An unpublished opinion of the North Carolina Court of Appeals does not constitute controlling legal authority. Citation is disfavored, but may be permitted in accordance with the provisions of Rule 30(e)(3) of the North Carolina Rules of Appellate Proced ure.

NO. COA03-288


Filed: 18 November 2003


         v.                        Forsyth County
                                Nos. 02CRS51720

    Appeal by defendant from judgment entered 20 November 2002 by Judge Ronald E. Spivey in Forsyth County Superior Court. Heard in the Court of Appeals 10 November 2003.

    Attorney General Roy Cooper, by Assistant Attorney General Sue Y. Little, for the State.

    William D. Auman for defendant-appellant.

    LEVINSON, Judge.

* [QUESTIONS TO ANSWER]
A - Retype exactly the part of the court opinion header that begins with the words containing "Filed: 18 November" and ends with "for the State.".
B - In the court opinion header, which judge entered the judgment that the defendant appealed?

* [RAW DATA]
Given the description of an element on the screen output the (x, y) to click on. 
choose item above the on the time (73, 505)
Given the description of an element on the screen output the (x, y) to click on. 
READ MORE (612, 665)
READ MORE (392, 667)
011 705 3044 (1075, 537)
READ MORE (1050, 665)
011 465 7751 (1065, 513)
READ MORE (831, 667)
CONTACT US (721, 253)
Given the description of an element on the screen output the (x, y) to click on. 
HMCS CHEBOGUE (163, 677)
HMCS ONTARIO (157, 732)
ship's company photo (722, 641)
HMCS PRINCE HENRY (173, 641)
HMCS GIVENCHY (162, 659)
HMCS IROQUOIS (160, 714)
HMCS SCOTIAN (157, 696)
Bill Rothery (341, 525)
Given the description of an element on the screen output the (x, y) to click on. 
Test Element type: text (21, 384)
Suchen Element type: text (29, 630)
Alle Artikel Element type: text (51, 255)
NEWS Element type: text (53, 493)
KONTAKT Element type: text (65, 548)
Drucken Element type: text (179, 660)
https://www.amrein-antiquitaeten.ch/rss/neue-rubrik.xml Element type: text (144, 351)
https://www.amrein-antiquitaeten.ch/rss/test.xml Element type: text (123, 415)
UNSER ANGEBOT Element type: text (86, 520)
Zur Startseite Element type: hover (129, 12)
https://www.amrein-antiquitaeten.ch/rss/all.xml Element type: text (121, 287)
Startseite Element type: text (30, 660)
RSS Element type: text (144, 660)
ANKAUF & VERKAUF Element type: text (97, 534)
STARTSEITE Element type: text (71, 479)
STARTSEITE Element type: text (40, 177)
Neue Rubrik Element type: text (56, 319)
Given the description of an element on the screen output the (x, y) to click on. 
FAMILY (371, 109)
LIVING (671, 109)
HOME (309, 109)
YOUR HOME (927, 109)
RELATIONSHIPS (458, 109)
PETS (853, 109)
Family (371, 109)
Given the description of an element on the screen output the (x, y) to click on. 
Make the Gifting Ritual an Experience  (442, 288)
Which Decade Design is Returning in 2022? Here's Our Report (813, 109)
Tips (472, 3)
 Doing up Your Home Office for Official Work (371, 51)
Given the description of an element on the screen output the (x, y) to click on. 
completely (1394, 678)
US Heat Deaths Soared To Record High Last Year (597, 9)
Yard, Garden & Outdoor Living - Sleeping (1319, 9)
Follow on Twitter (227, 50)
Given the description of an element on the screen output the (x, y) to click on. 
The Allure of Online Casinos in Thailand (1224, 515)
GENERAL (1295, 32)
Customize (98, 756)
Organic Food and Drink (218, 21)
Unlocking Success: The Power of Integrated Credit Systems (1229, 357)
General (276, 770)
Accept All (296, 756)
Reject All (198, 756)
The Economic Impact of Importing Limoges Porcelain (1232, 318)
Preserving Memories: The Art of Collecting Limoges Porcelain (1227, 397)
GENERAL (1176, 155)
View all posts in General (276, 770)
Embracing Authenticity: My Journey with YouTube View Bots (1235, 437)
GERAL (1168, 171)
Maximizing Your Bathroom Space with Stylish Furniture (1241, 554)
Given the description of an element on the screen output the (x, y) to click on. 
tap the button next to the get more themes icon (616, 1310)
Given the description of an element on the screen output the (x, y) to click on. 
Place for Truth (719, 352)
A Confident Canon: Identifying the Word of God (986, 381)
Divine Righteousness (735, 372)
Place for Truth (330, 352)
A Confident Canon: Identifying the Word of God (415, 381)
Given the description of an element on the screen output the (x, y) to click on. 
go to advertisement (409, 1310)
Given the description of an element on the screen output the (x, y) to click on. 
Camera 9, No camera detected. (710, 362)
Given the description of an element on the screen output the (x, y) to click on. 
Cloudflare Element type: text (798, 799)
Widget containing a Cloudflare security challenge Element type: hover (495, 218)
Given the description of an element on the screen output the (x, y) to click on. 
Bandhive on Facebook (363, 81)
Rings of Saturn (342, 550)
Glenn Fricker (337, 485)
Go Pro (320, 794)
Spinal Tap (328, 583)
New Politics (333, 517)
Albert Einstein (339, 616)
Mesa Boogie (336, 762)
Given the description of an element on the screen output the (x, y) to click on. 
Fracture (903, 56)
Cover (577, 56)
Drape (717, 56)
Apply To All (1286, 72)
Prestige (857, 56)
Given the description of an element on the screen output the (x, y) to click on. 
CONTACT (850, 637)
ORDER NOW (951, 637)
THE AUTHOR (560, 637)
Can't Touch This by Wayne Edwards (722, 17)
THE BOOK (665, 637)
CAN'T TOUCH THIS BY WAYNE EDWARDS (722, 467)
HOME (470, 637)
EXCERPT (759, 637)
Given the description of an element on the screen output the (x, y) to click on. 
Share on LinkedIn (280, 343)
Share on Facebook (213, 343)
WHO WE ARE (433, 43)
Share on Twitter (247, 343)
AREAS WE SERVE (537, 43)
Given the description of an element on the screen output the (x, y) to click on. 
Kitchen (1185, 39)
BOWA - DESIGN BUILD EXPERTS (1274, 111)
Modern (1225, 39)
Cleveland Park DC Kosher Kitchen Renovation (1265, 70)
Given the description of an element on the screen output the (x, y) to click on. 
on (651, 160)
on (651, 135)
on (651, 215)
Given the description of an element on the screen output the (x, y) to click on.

* [WRITTEN ANSWERS]
A -
Filed: 18 November 2003


         v.                        Forsyth County
                                Nos. 02CRS51720

    Appeal by defendant from judgment entered 20 November 2002 by Judge Ronald E. Spivey in Forsyth County Superior Court. Heard in the Court of Appeals 10 November 2003.

    Attorney General Roy Cooper, by Assistant Attorney General Sue Y. Little, for the State.

B - Judge Ronald E. Spivey